An initiative to showcase efforts to protect and conserve the local ecology during a big road project has been recognised with a national accolade.

Monday, 14th November 2016, 14:41 pm
Updated Wednesday, 16th November 2016, 15:51 pm
Pictured, from left, are Dave Bennett (Carillion), Gary Mills (Northumberland County Council), Leanne August (Carillion), Scott Beattie (Carillion), Caroline Hill from award sponsor Land Securities, Mark Middleton (EcoNorth Ltd) and Vicki Mordue (EcoNorth Ltd). Picture by Anthony Weller for CIRIA.

The Morpeth Northern Bypass Education Hub and Programme was developed by a team at Carillion, which is carrying out the works for client Northumberland County Council, and EcoNorth Ltd.

It was the winner of the Community Engagement Award at the ceremony for the BIG Biodiversity Challenge – organised by the CIRIA (Construction Industry Research and Information Association) Biodiversity Interest Group – that celebrates awareness of the need for biodiversity to become a key part of the industry.

The bypass will take vehicles between the top of Whorral Bank and the junction with the A1 at St Leonard’s. It includes two underpasses with mammal shelves and one mammal tunnel.

Active for over 12 months now, the education hub provides an online space where visitors can learn more about the ecological enhancements of the site.
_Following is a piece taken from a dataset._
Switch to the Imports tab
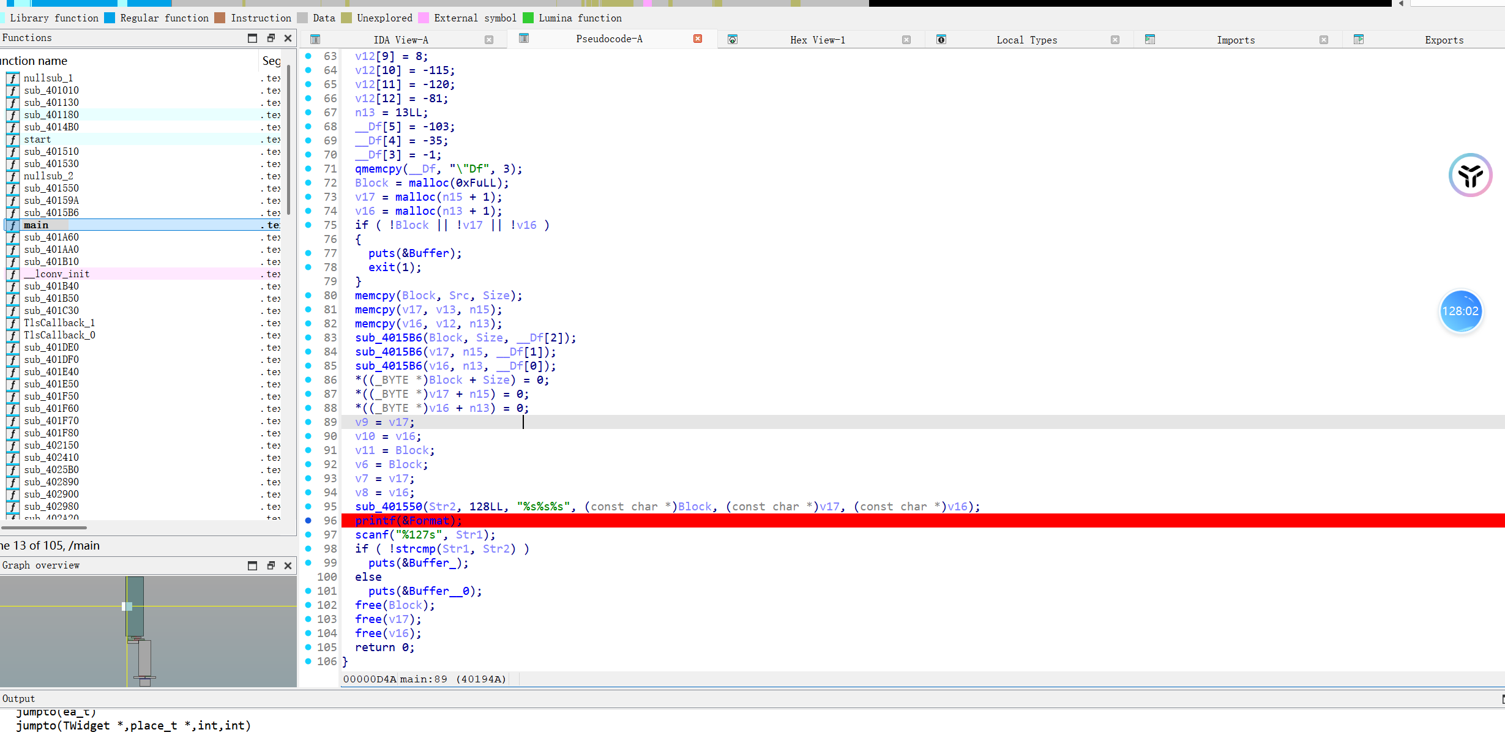This screenshot has height=746, width=1505. coord(1235,40)
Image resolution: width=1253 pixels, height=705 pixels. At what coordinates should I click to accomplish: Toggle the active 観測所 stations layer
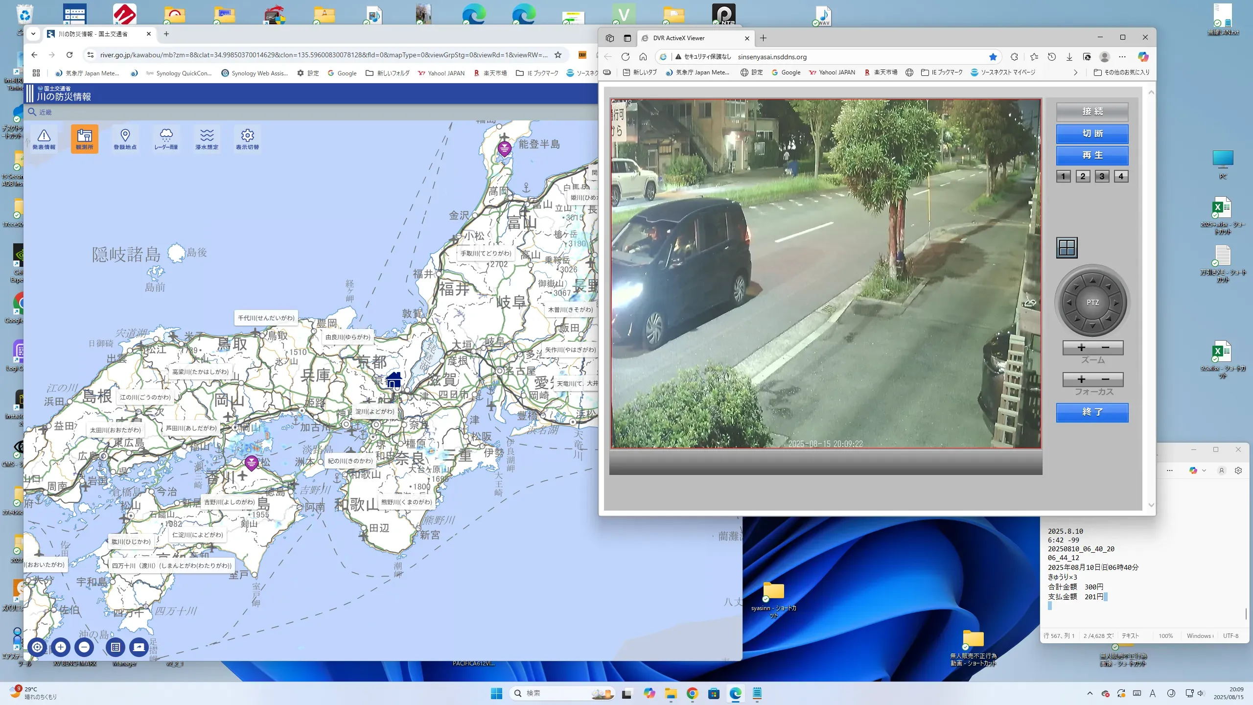coord(84,139)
In addition, the programme has involved delivering presentations about these works to more than 350 people from ages five to 70.

Vicki Mordue, EcoNorth Ltd managing director said: “I am delighted that our partnership with Carillion has led to us not only winning this wonderful award, but highlighting the need to put ecology at the heart of any construction project.”

Leanne August, senior sustainability manager on the project for Carillion, said: “We are absolutely delighted to be commended for all of the hard work that has gone into ensuring the project is sustainable and works for the local community and ecology.

“Our motivation was to help give something back to the community in this green landscape and optimise the use of a real-life classroom, which incorporated some impressive ecological aspects.

“We also wanted to leave a legacy, something that people would always use and remember.”